A straightforward architecture is the one shown in Fig. 3 bellow. For this implementation, nine multipliers and fourteen adders are needed.



**Fig. 3** Architecture of the forward convolutional filters with multipliers.

### (ii) Optimized, adder – based.

Using the technique described before in the lifting scheme approach, the multipliers are reduced to shift – add operations. This leads to a more compact and slightly faster implementation than the previous one, which used multipliers. The block diagram for the low pass filter is shown in Fig. 4. The high pass filter is similar.

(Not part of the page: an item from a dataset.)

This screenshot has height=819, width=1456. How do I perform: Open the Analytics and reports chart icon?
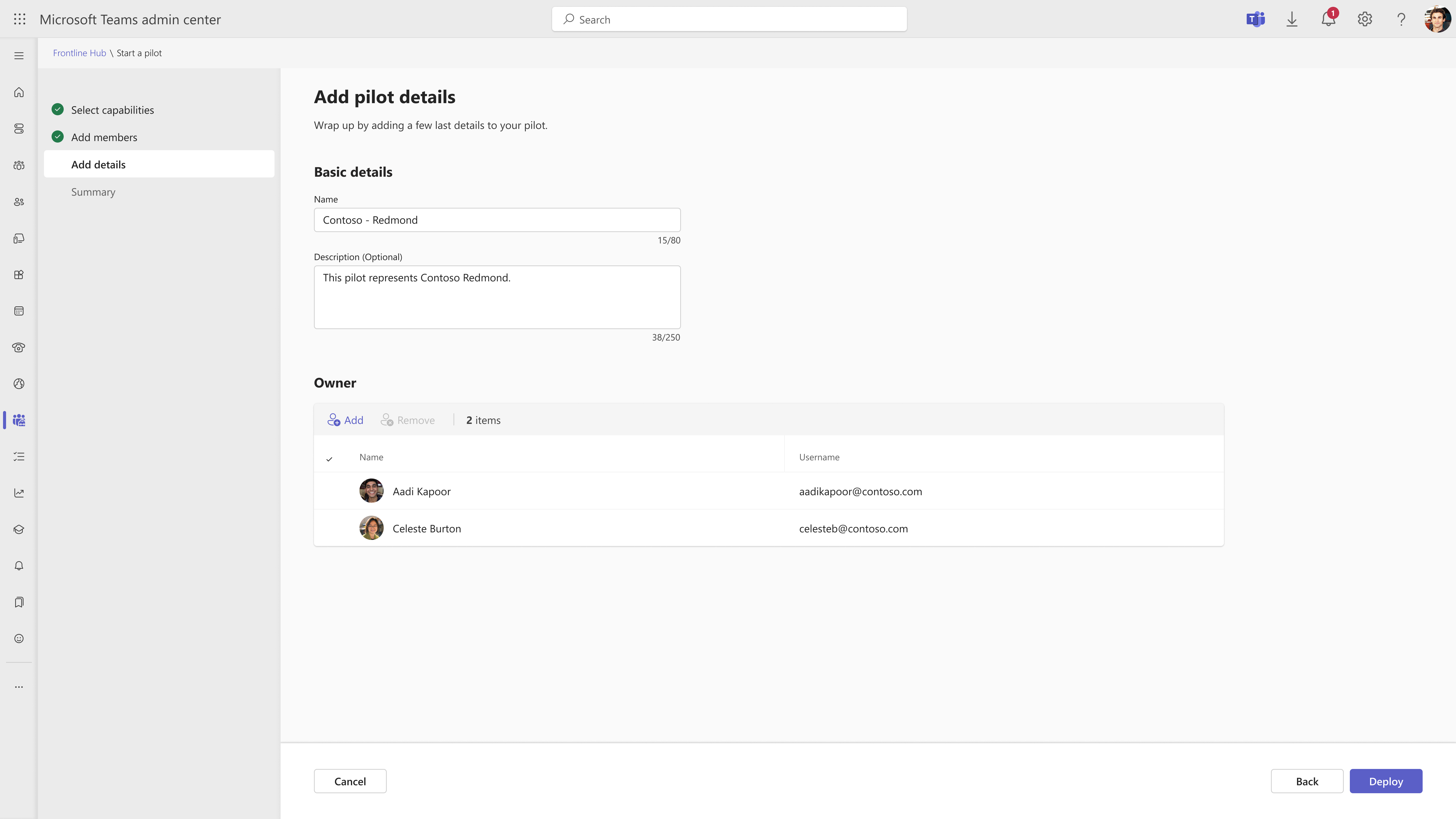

The area and delay results for the two architectures and for the coefficient sets given above are presented in Table 4. The results were taken by implementing on a Xilinx XCV300-5 FPGA.



**Fig. 4** Architecture of the forward L.P. convolutional filter.

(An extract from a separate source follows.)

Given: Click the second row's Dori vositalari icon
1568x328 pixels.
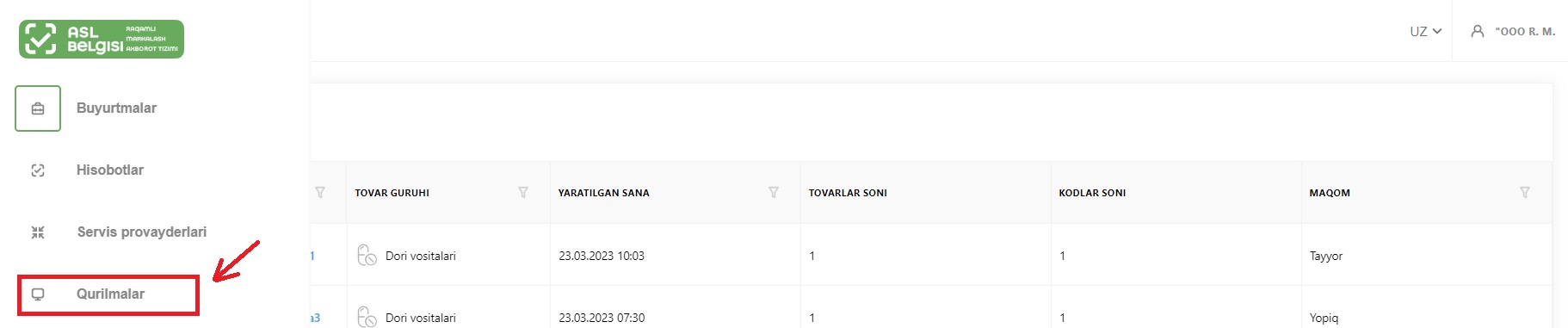Looking at the screenshot, I should click(x=367, y=317).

| Architecture          | Coef. Set | Filter type | Area (CLB Slices) | Delay (ns) |
|-----------------------|-----------|-------------|-------------------|------------|
| Multipliers           | Set (A)   | Forw        | 1801              | 24.4       |
|                       |           | Inv         | 1787              | 24.4       |
|                       | Set (B)   | Forw        | 1745              | 24.2       |
|                       |           | Inv         | 1745              | 24.3       |
| Shift -Add operations | Set (A)   | Forw        | 634               | 19.3       |
|                       |           | Inv         | 657               | 19.7       |
|                       | Set (B)   | Forw        | 604               | 18.7       |
|                       |           | Inv         | 620               | 20.6       |

**Table 4** Comparative results between the two architectures.

## IV. CONCLUSIONS

By comparing the results for the optimized architectures of set (B) from Table 4 with those of set (A) from Table 2, which achieve similar PSNR results, we observe that the six processing units for the lifting scheme occupy about 20% less area than the convolutional filters. In lifting scheme, each processing unit depends on results from another processing unit, so they cannot operate in parallel, unless a form of pipelining is used. The total delay for one filtering operation with lifting scheme is larger than the convolutional filter's delay. It seems that for hardware implementation the optimized convolutional approach is faster, with about the same area than the lifting scheme approach, and requiring much simpler control logic.

## REFERENCES

- [1] M. Antonini, et al., "Image Coding Using Wavelet Transform" IEEE Transactions on Image Processing, Vol. 1, No. 2, pp. 205-220, April 1992.
- [2] ISO/IEC FCD15444-1: 2000 V1.0, "JPEG 2000 Image Coding System", official release expected at Mar. 2001
- [3] ISO/IEC JTC1/SC29/WG11, FCD 14496-1, "Coding of Moving Pictures and Audio", May 1998.
- [4] W. Sweldens, "The lifting scheme: A construction of second generation wavelets", in SIAM J. Math. Anal., no 2, Vol. 29, pp. 511-546, 1997.